Well, here’s what Rizzo had to say to that.

 "I told the truth," Rizzo said in a brief appearance before reporters.

Which doesn’t sound like it was all too helpful for Rodriguez’ little story.

A congressional official who spoke on condition of anonymity because of the ongoing investigation said the document trail the committee is following strongly suggests Rodriguez knew destruction would be against the advice and wishes of his superiors.

"If you look at the documents, you get very close to a direct order (not to destroy the tapes) without it being, ‘Jose, you’re not going to do this,’" the official said.

Another committee official said the guidance to maintain the tapes might have been even more direct.

"The line we got today was you are not going to destroy these, but it does not say you would be breaking the law if you destroy these," the second official said.

The first official said the committee will try to determine whether any CIA officials suggested "with a wink and a nod" that the tapes should be destroyed, and whether Rodriguez was being forced to take the blame.

Rizzo told the committee that CIA lawyers wrote a memo that said destroying the tapes would be legal. Rizzo advised against it. Then-CIA Director Porter Goss also recommended against the tapes’ destruction, said the official, information confirmed by several former intelligence officials who spoke on condition of anonymity because of an ongoing Justice Department criminal investigation into the matter.

Not that I trust either Rizzo or Goss, because I don’t–I just think they’re working the press than Rodriguez, even with Bob Bennett’s expert assistance. But it does seem clear that Rodriguez didn’t even hold up his end of the bargain that Rizzo and Goss struck with him.

At the meeting it was decided that Rizzo would inform White House counsel Harriet Miers, Rodriguez would tell the leaders of the intelligence committees on Capitol Hill, and Goss would inform the director of national intelligence, according to former intelligence officials.

But intelligence committee leaders said they were not informed until more than a year later.

That seems like a great way to piss off Congress–though I’m not convinced that Goss told DNI Negroponte either, from the sounds of Negroponte’s apparent leaking about the letter he sent to Goss.
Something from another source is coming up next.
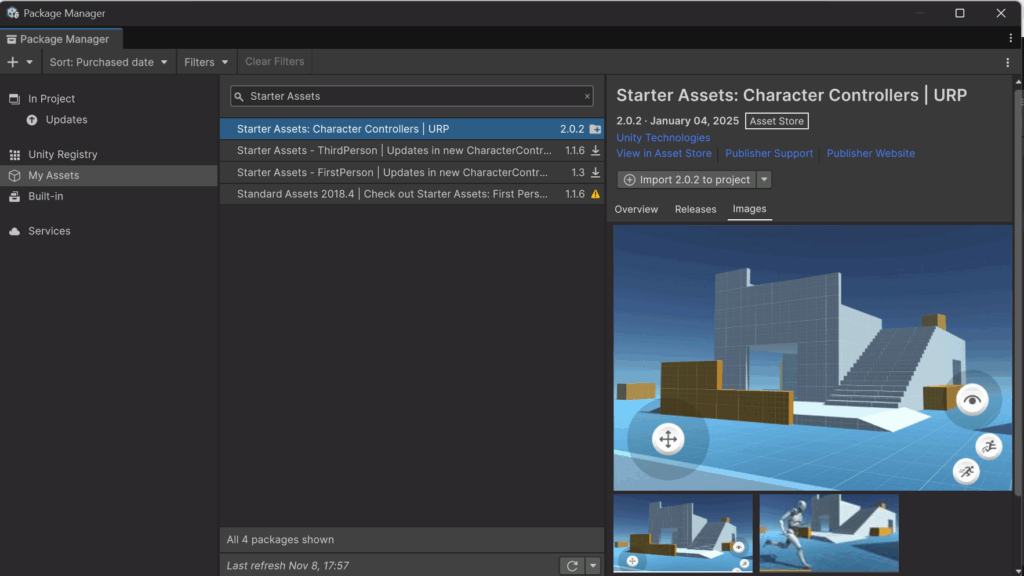Switch to the Releases tab
The height and width of the screenshot is (576, 1024).
coord(695,209)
And while we’re talking about secrets people were keeping, if Rizzo was tasked to tell Harriet after the tapes were destroyed, it sure seems like he would have met with her beforehand to discuss the terror tapes, too, as I speculated earlier.
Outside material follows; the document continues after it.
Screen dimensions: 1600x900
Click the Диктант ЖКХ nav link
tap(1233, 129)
At this point, I’m really unimpressed that HPSCI has made no noises about subpoenaing Goss. Yeah, I know he’s a former colleague. Does that mean he’s immune from your oversight? Because he sure seems like someone who was at the center of destroying tapes that everyone told him not to destroy. And it sure seems like he was ignoring a great deal of direction when he let Rodriguez destroy the tapes.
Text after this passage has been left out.